Pelatih sepak bola telah merokok di pinggir lapangan selama beberapa dekade, jadi Heber tidak terlalu terkejut ketika pertama kali melihat manajernya di klub Armenia FC Alashkert menyala-nyala saat diskusi tim turun minum.
Ketika penjaga gawang utama bergabung, penyerang New York City FC ini menyadari bahwa dia sedang menghadapi sesuatu yang sangat berbeda dari apa yang biasa dia lakukan di negara asalnya, Brasil.
“Di ruang ganti selalu berasap,” dia tertawa dalam sebuah wawancara baru-baru ini.
Itu terjadi empat tahun yang lalu, tapi ini terasa seperti kehidupan yang benar-benar berbeda bagi Heber, yang telah menggemparkan MLS sejak menandatangani kontrak dengan NYCFC pada akhir Maret.

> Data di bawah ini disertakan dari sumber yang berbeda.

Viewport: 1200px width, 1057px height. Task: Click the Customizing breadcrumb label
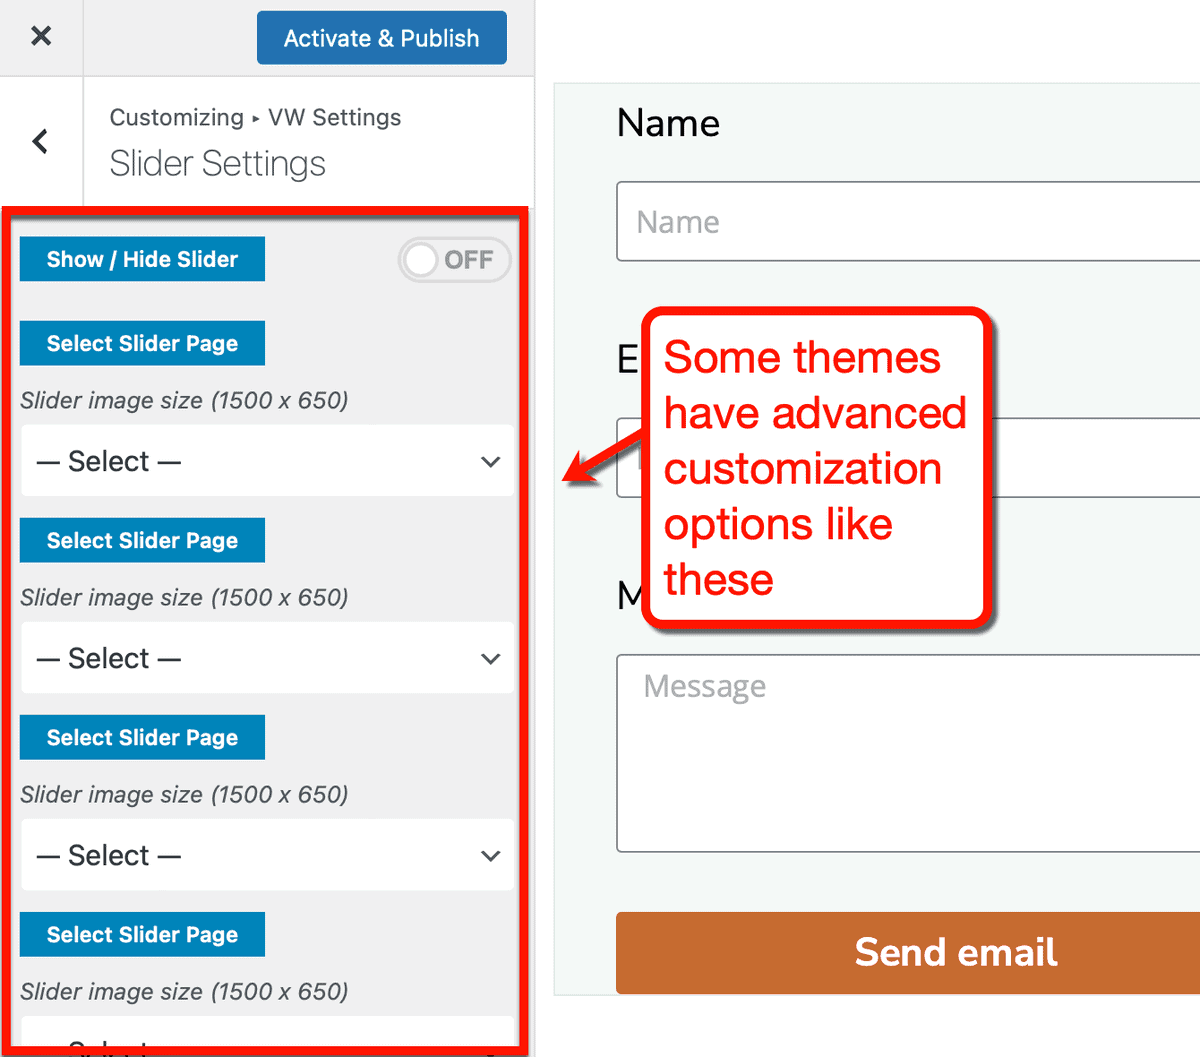pos(177,117)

Pemain berusia 27 tahun ini mencetak delapan gol dan tiga assist untuk City, yang tampil mengesankan dengan formasi 6-1-5 dalam 12 pertandingan musim regulernya. Dia adalah pengganti yang kuat untuk David Villa yang legendaris; menyelesaikan dengan efisien, bekerja sama dengan baik dengan pemain cadangan NYCFC dan saat ini tertinggal dari Carlos Vela, Brian Fernandez, Zlatan Ibrahimovic, Josef Martinez dan Jozy Altidore dalam hal gol per 90 menit.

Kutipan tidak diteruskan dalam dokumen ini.